Collection entries —
---------------
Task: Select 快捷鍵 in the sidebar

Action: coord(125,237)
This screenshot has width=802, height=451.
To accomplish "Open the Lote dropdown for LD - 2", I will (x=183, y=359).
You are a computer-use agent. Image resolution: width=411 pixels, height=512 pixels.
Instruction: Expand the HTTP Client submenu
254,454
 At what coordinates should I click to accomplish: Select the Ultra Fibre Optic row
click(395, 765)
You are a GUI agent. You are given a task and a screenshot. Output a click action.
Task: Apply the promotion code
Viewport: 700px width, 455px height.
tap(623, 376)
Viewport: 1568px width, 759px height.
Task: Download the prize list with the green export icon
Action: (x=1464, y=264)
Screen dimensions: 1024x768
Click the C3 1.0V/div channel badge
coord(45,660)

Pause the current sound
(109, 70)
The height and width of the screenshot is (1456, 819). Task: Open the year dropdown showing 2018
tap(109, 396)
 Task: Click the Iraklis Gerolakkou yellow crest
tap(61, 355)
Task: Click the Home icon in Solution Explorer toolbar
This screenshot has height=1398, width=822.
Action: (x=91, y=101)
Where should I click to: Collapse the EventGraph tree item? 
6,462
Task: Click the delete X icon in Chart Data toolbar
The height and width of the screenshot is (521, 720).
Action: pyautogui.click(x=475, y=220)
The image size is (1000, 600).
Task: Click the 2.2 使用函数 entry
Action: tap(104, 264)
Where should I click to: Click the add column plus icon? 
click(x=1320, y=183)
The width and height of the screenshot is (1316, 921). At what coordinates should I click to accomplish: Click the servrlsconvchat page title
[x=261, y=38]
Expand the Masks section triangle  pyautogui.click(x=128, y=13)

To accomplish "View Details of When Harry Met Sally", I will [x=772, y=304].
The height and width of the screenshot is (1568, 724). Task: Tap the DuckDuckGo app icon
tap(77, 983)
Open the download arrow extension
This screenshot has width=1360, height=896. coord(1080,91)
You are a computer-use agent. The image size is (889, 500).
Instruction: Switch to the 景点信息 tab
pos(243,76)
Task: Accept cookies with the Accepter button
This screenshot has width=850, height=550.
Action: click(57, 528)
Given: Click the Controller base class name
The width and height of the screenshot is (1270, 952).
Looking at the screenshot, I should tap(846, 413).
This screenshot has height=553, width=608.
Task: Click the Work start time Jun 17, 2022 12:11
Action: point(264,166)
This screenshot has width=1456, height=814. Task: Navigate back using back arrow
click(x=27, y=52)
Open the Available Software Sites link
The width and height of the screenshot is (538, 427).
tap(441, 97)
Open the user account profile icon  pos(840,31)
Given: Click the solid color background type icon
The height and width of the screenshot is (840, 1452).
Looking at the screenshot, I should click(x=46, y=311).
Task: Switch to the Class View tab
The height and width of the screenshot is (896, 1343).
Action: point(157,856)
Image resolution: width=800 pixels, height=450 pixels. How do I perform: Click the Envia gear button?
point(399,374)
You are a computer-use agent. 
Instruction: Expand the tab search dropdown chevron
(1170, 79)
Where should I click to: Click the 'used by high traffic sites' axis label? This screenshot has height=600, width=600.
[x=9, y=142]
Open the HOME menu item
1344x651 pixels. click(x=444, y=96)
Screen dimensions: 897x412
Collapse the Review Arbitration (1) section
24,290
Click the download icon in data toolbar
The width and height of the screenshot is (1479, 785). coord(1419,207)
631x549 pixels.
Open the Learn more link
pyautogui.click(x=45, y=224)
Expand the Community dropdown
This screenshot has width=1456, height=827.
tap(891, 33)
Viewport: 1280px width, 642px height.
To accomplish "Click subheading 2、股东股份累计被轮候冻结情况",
---------------
Exercise — Copy out the lines starting with the one that contains "Screen dimensions: 897x412" and continuing through the last line of the collection entries, keeping every character unchanged.

Solution to this exercise —
Screen dimensions: 897x412
Collapse the Review Arbitration (1) section
24,290
Click the download icon in data toolbar
The width and height of the screenshot is (1479, 785). coord(1419,207)
631x549 pixels.
Open the Learn more link
pyautogui.click(x=45, y=224)
Expand the Community dropdown
This screenshot has width=1456, height=827.
tap(891, 33)
Viewport: 1280px width, 642px height.
To accomplish "Click subheading 2、股东股份累计被轮候冻结情况",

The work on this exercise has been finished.